Posted by: Robert Duquette at August 4, 2004 9:15 AM

Jeff, well said.

Dennis Overbye presents puerile comments, and may reflect the perspective of a lot of humanities-oriented writers.

"...the reductive approach of particle physics, of breaking things into smaller and smaller pieces, left a lot of nature unexplored." - - SO WHAT!! there are far more physicists(i.e., outside of particle physics) who do not catch the eye of newspeople, who are contributing in ways that the writers and newspeople find boring.

"Can physics ever scare us or inspire us as much as it did 40 years ago?" - - assessment is based upon, not-so-unexpectedly.. emotional response. What more need be said?

"Physicists think they have a pretty good story to tell these days..." - - even the wino with the cardboard sign at the end of the exit ramp THINKS he has a pretty good story to tell. Dennis Overbye at least deserves applause for getting such a banal piece into the NYT.

"Another subatomic particle, it is true, would not bring world peace, tell us what to eat or convince us that God loves us." - - neither would 90% of the words and ads in the NYT, 95% of the stores in our malls, 80% of Hollywood, ... where does this list end?

Vapidity reigns supreme.
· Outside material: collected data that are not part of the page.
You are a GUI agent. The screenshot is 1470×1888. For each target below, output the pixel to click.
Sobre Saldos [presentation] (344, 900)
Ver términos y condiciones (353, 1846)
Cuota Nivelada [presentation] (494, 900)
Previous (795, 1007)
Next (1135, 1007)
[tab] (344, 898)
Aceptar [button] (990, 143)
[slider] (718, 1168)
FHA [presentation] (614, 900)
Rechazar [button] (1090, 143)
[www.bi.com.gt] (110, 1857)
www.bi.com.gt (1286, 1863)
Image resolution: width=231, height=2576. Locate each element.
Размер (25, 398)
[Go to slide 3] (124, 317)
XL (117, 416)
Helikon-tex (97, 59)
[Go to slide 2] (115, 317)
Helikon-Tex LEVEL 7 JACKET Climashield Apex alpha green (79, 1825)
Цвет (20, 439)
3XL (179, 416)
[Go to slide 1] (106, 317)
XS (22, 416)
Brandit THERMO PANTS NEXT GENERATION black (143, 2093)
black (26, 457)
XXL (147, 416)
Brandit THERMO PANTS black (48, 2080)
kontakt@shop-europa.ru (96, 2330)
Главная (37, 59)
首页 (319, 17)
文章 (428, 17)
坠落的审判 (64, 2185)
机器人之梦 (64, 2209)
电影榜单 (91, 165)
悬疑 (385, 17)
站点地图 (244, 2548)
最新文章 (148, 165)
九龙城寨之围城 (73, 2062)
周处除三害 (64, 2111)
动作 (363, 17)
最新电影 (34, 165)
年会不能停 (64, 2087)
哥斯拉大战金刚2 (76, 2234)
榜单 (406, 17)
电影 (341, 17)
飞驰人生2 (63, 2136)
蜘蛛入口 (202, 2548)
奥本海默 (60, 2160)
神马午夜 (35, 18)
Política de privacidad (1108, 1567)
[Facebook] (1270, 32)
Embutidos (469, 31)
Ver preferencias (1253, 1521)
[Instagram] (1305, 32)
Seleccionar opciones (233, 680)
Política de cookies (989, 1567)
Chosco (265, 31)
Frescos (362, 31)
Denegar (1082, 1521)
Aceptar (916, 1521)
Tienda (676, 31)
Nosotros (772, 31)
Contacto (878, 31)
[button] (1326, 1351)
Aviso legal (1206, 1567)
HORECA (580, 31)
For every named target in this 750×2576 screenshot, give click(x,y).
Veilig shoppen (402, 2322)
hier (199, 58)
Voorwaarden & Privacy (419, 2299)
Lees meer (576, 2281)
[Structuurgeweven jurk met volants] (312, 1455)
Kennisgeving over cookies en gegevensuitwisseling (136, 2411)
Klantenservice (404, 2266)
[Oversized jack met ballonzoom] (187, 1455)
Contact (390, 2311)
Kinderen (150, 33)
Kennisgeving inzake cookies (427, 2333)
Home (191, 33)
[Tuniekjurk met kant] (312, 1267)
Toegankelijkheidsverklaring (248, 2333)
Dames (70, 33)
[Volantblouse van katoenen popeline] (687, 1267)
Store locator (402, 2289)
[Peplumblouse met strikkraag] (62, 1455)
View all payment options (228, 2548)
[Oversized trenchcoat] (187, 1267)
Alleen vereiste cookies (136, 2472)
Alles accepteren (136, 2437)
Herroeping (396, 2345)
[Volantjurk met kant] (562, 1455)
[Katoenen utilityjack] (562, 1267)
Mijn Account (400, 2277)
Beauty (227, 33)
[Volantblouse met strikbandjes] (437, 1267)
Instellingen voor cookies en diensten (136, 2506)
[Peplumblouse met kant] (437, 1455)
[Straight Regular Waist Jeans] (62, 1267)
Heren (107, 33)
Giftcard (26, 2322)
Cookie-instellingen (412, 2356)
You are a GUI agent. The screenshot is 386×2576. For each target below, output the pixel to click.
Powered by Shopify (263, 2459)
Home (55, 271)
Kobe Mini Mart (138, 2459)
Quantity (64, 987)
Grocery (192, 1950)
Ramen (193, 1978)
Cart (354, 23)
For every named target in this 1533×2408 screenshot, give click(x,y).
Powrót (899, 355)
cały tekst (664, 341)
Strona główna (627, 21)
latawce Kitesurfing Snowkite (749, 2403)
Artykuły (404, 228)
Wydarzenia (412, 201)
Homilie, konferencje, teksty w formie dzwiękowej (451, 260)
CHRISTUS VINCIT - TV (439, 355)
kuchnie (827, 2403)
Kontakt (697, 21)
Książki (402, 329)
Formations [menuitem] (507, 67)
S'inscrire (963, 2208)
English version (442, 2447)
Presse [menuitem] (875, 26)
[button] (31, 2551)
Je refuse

Could this dude another NYT intern?

Posted by: LarryH at August 4, 2004 9:28 AM

Choose one: super-conducting super-collider, or international space station.

Did we make the right choice?

Posted by: jim hamlen at August 4, 2004 2:32 PM

No

Posted by: Dave at August 4, 2004 2:59 PM

AOG:

Build what?

Posted by: oj at August 4, 2004 5:28 PM

Neither one was a good idea. The space station was obviously stupid and so appealed to Reagan.

The objections to the collider were rather more subtle but equally valid.

Posted by: Harry Eagar at August 4, 2004 9:24 PM

"The objections to the collider were rather more subtle"

You mean that it cost 50 BILLION FRIGGIN DOLLARS!!!!

Posted by: Robert Duquette at August 5, 2004 12:03 AM

Cheap, if it did what it would have been asked.

Turns out, probably, that the same question can be answered a lot cheaper and may be pretty soon.

The problem, as my physics adviser put it at the time, was that the collider money would have displaced, just about dollar for dollar, other government science. Some of which was useful and some vital.